3. Feature Selection

Now is a good time to discuss the feature selection problem, as it can be formulated as a model selection problem and, in turn, can be viewed as a hyper-parameter tuning problem in a specific setting.

3.1 Overview

Feature selection is an important step in building machine learning models. First, reducing the dimensionality of the dataset is often necessary, and there are two main approaches to achieve this: feature extraction and feature selection. Second, feature selection also helps identify the most relevant features for training a model, and it can be particularly useful in choosing the appropriate feature mapping for training nonlinear models.

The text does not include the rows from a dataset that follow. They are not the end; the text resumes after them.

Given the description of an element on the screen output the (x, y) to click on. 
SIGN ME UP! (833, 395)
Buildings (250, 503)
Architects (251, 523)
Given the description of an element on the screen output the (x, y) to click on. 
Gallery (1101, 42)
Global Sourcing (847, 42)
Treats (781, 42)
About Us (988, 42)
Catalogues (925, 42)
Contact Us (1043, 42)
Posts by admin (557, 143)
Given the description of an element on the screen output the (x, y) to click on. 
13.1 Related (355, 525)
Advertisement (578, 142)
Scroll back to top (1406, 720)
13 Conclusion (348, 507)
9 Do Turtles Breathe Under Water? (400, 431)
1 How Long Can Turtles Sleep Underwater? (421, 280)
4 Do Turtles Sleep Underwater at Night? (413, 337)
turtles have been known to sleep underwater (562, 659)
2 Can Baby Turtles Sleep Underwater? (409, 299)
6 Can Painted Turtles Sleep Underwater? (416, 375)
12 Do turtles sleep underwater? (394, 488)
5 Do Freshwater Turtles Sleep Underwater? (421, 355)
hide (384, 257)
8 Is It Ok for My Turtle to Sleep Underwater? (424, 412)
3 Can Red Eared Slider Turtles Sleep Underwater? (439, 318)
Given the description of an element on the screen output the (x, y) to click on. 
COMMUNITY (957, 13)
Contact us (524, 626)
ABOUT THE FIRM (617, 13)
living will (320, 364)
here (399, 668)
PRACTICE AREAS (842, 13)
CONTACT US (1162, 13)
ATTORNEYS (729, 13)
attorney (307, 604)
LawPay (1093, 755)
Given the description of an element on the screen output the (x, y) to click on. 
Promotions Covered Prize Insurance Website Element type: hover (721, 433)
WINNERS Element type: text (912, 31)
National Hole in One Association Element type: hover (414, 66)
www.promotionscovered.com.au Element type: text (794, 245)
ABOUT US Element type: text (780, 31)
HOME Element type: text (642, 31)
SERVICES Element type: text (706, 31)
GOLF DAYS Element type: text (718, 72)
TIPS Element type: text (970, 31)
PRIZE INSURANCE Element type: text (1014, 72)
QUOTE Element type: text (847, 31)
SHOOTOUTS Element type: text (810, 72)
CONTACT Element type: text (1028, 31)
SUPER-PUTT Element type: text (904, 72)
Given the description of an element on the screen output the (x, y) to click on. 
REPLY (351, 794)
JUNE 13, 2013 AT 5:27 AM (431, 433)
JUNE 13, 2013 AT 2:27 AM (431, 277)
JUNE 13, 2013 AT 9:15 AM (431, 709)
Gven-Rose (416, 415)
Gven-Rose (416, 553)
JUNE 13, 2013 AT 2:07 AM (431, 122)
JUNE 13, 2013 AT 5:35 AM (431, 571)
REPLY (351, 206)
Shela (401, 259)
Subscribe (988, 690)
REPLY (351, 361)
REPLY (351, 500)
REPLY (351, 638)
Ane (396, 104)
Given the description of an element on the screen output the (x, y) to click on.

In practice, there are many convenient methods for selecting variables. For example, statistical tests like the t-test can be used to assess whether a variable is informative. In this section, we will frame feature selection as a model selection problem and introduce subset selection methods first. Second, we will show how feature selection can be transformed into a more manageable hyper-parameter tuning problem with penalty method.

3.2 Subset Selection

Let’s recall the main challenge of the nonlinear expansion idea mentioned in the previous lecture, which is feature mapping — how to correctly choose the feature mapping in order to obtain an appropriate augmented feature mapping.

Go left or right? Right is not always right.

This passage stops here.